Take the line containing "This screenshot has width=375, height=139." and every line below it through the end of the entries, and output them verbatim, pictures excluded.
[[ SUPPLIED MATERIAL, beginning ]]
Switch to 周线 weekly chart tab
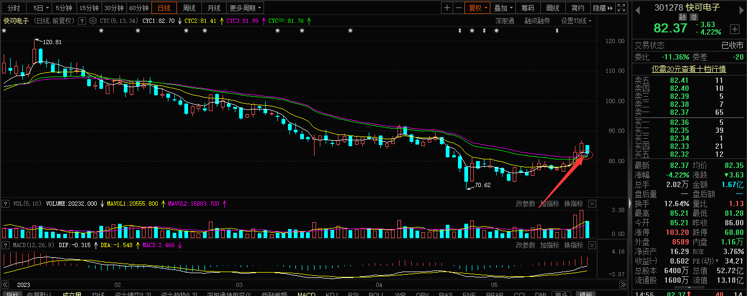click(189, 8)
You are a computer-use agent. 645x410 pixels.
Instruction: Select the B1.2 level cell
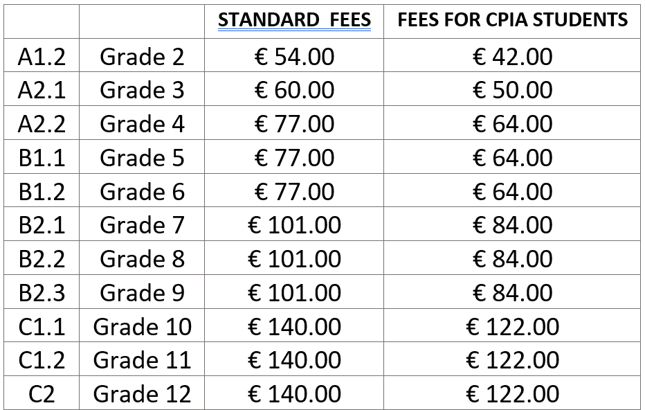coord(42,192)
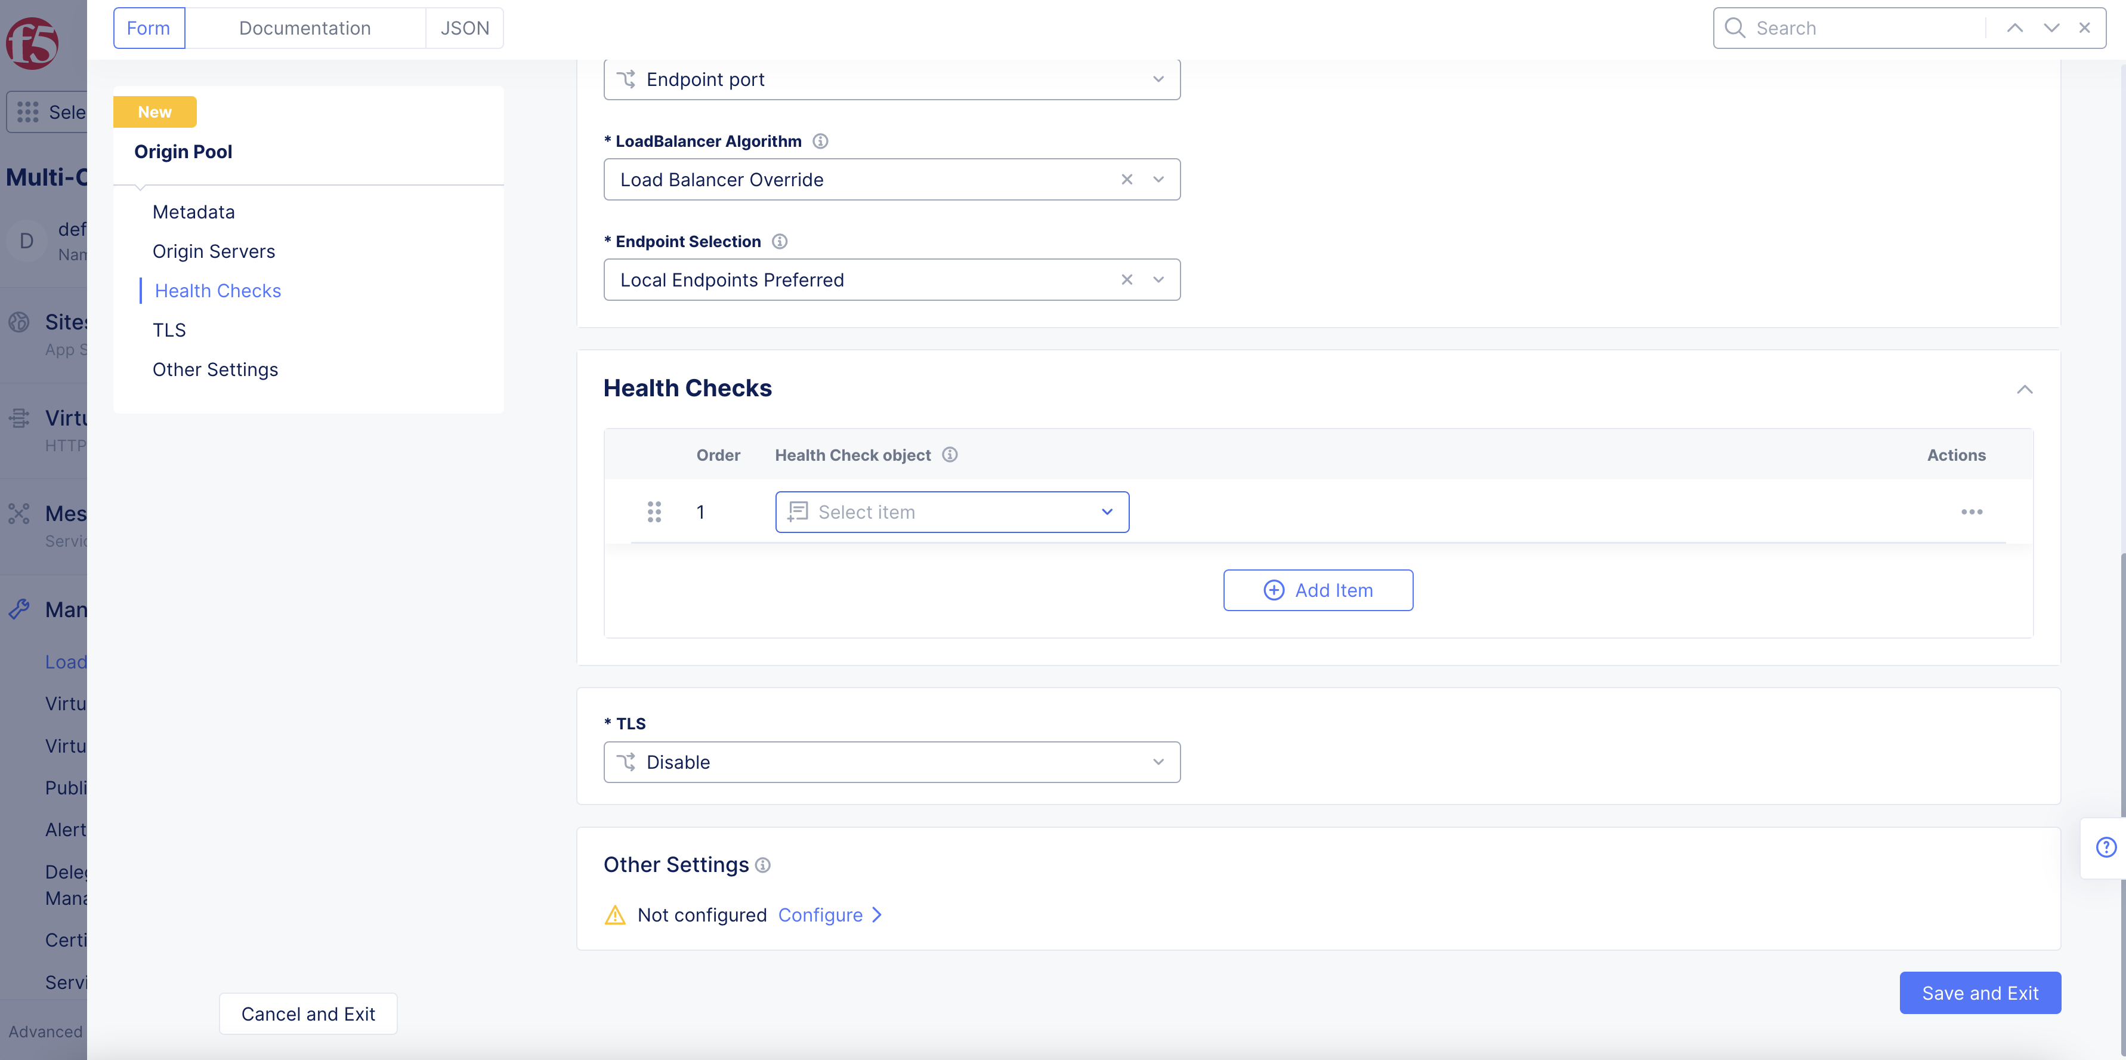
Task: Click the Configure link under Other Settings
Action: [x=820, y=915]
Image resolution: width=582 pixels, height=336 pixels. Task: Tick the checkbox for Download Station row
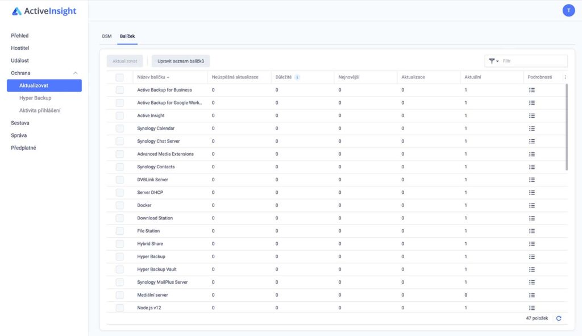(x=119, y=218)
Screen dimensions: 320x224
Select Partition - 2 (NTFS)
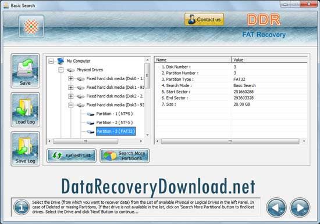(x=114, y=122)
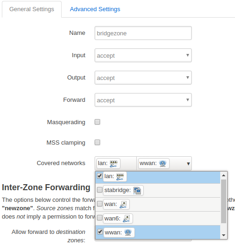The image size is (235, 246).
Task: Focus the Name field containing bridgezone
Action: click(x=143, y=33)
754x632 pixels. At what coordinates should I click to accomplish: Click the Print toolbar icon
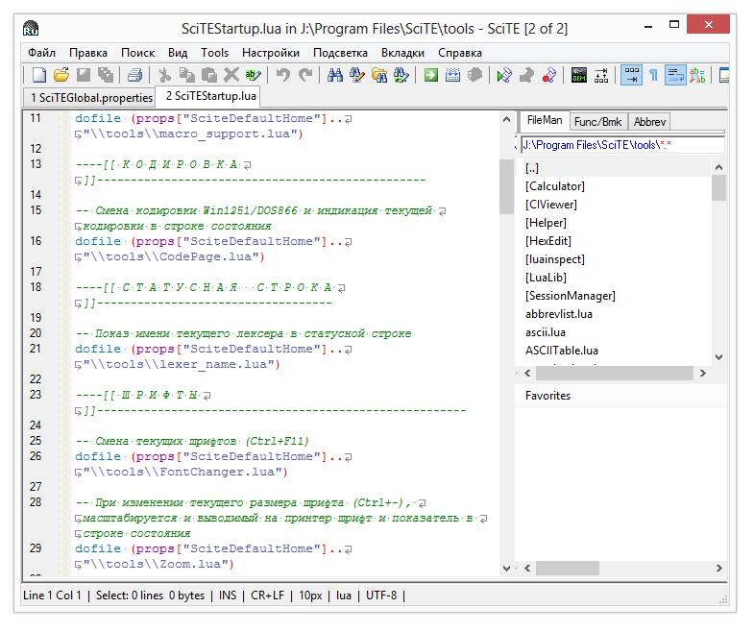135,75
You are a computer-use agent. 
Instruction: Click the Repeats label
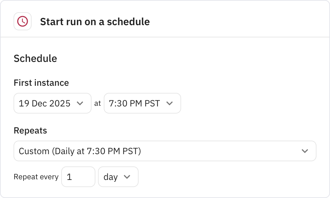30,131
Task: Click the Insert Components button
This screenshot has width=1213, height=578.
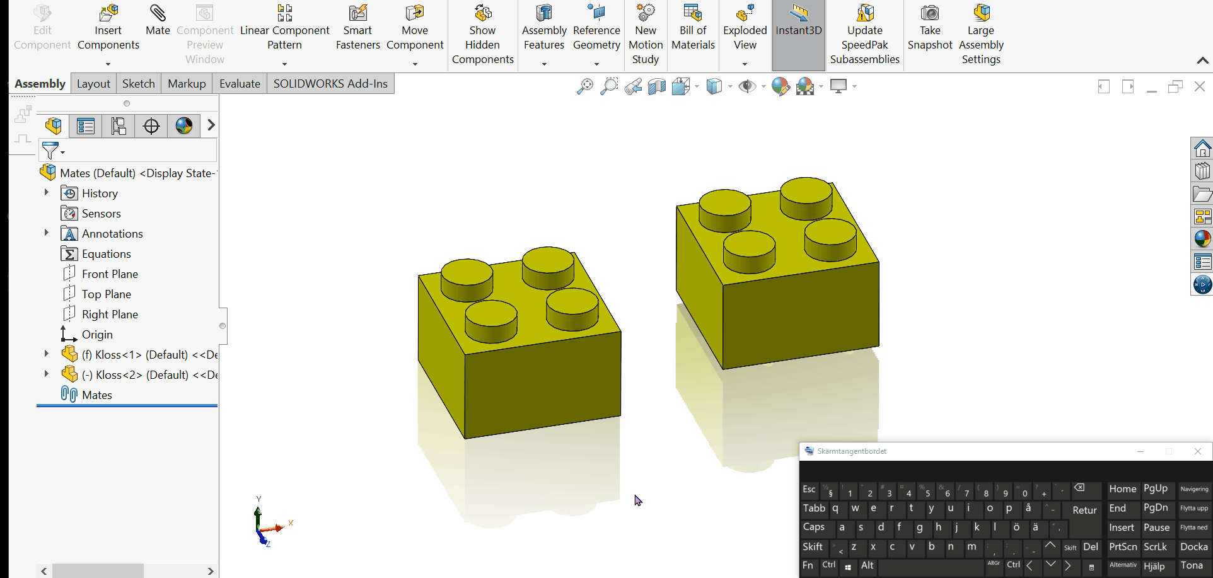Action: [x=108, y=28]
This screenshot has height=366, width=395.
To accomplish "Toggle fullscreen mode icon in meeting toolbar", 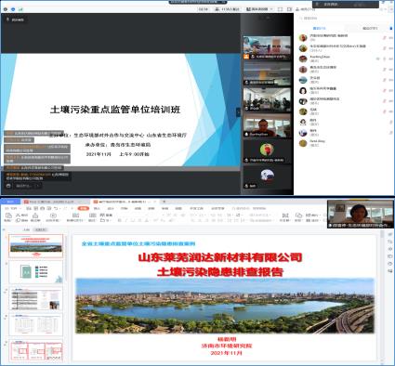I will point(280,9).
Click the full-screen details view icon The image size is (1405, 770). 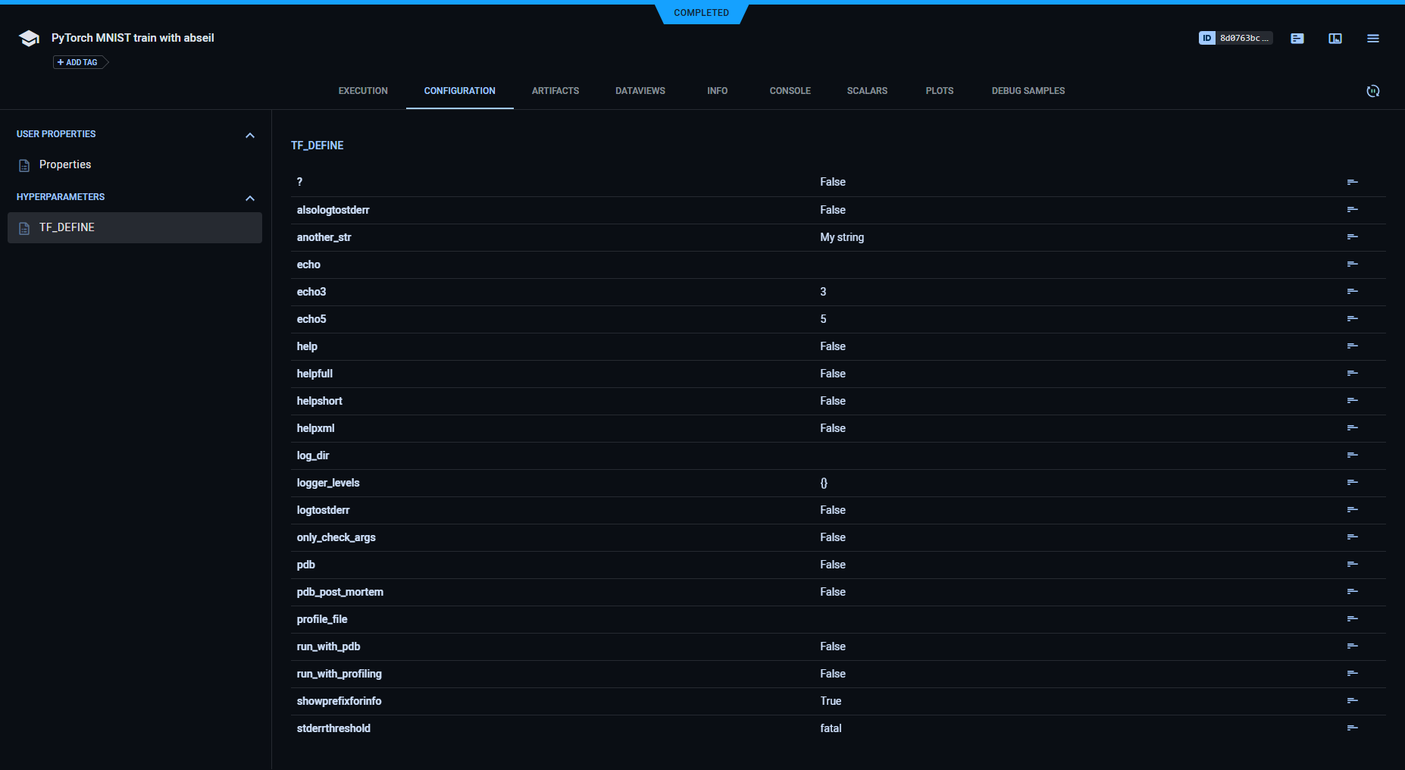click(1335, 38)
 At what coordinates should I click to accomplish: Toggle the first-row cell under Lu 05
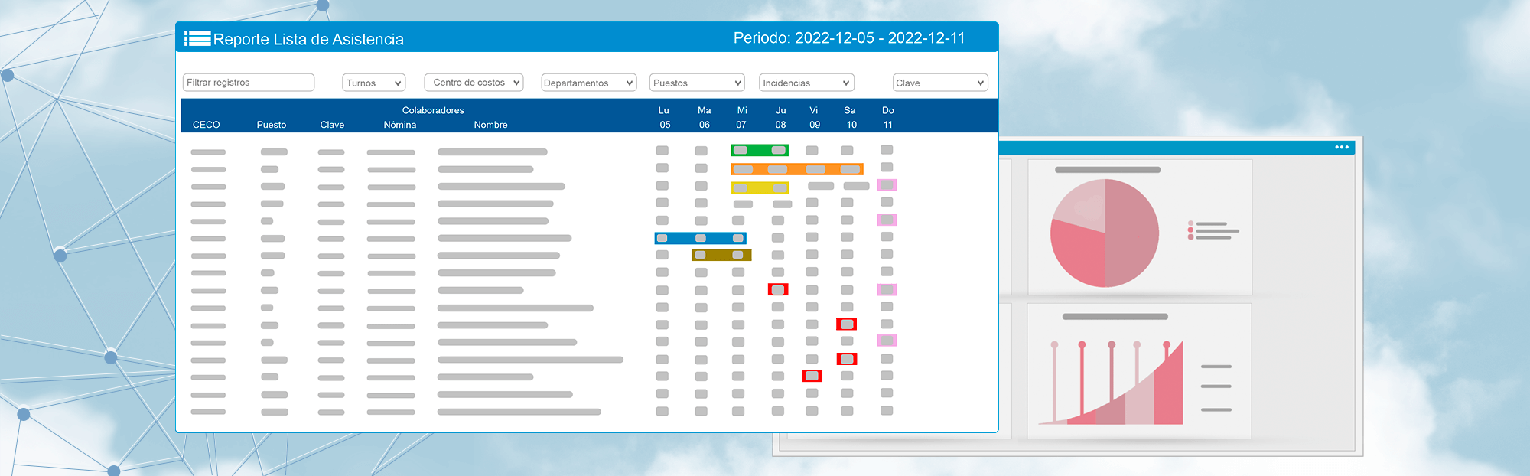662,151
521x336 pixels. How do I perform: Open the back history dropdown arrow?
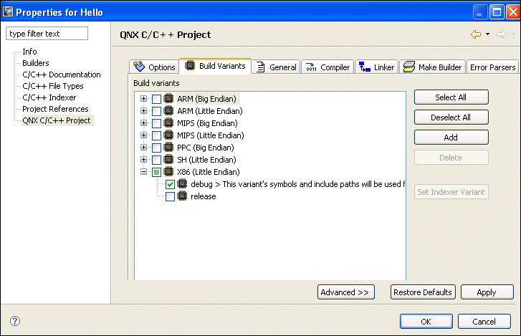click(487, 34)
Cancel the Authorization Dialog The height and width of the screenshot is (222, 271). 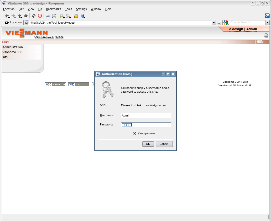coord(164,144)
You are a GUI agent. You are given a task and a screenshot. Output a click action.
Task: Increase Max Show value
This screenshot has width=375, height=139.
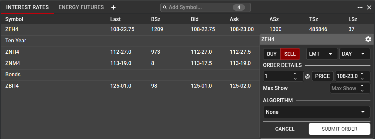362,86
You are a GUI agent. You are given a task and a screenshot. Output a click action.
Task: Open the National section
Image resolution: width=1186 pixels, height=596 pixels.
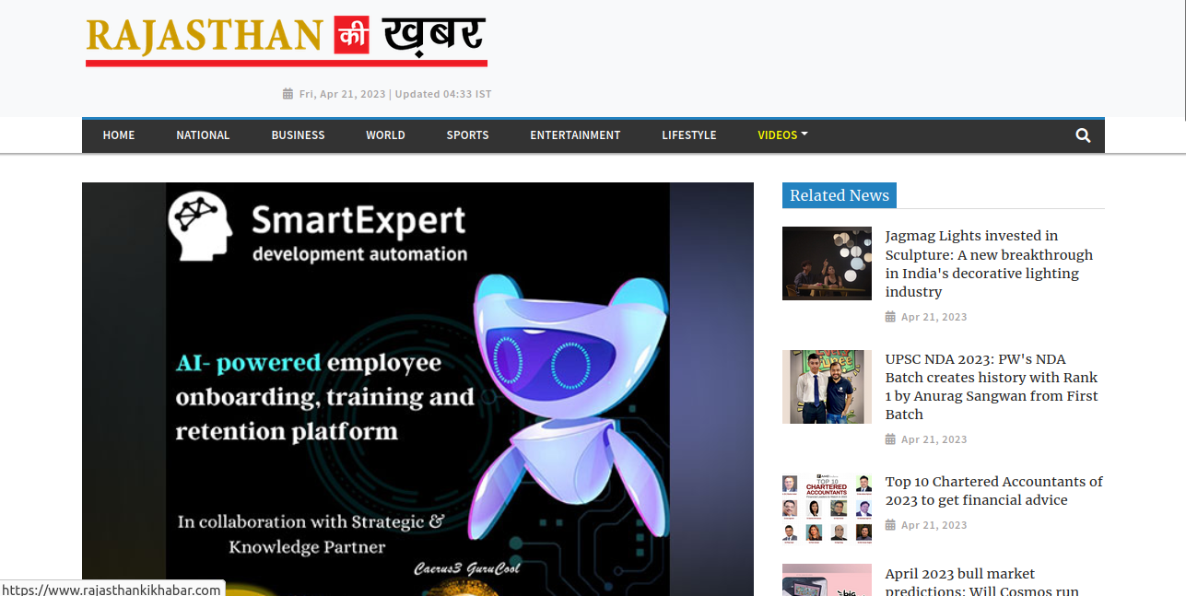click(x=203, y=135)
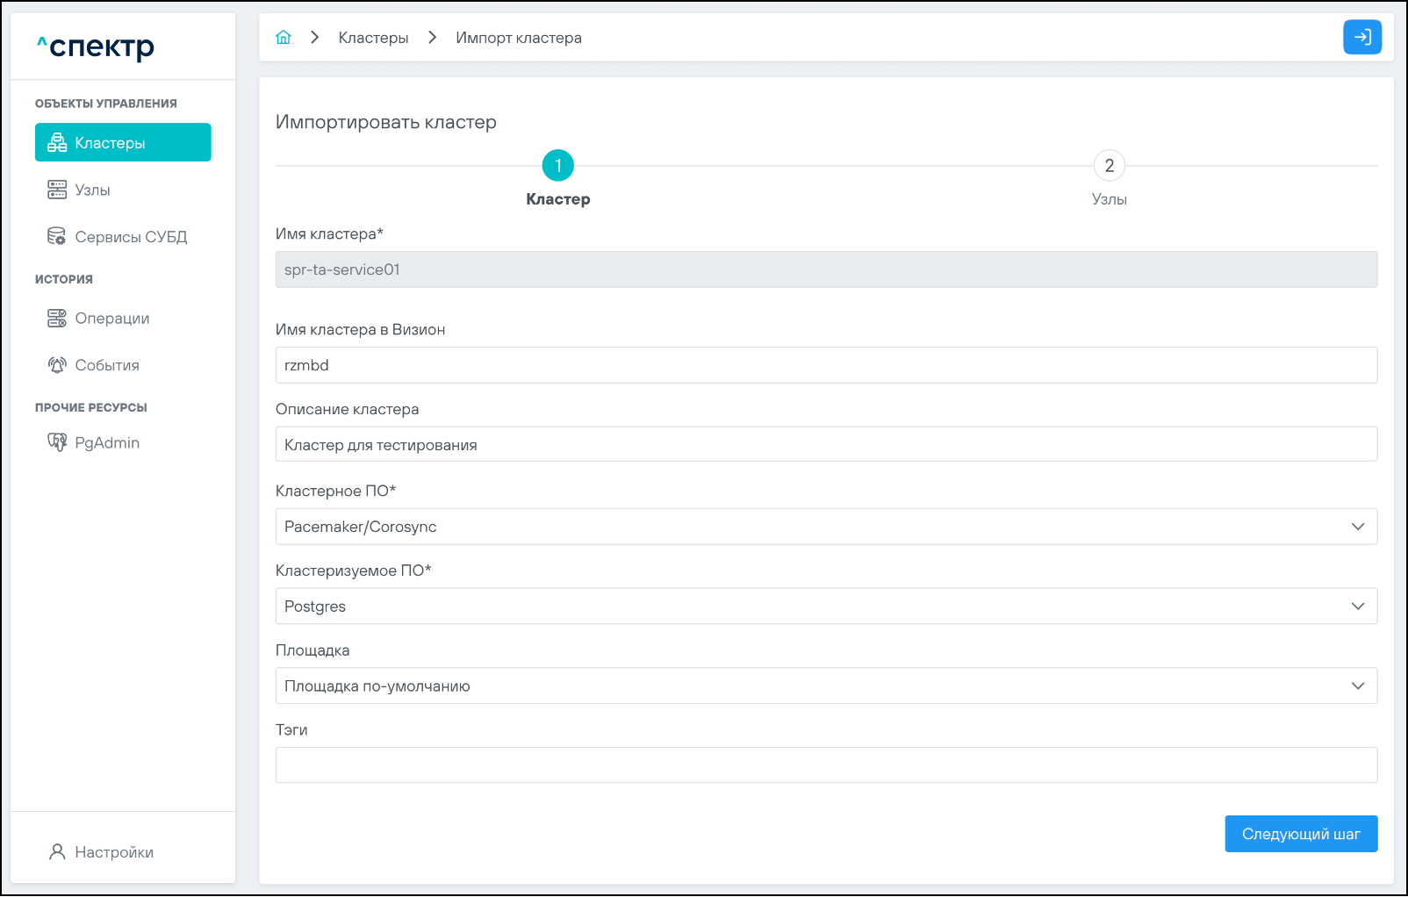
[[ SUPPLIED MATERIAL, end ]]
RESPONSE TO THIS TASK:
This screenshot has width=375, height=139.
362,86
You are a GUI agent. You are given a task and a screenshot. Output a click action.
Task: Open the National section
Image resolution: width=1186 pixels, height=596 pixels.
click(x=203, y=135)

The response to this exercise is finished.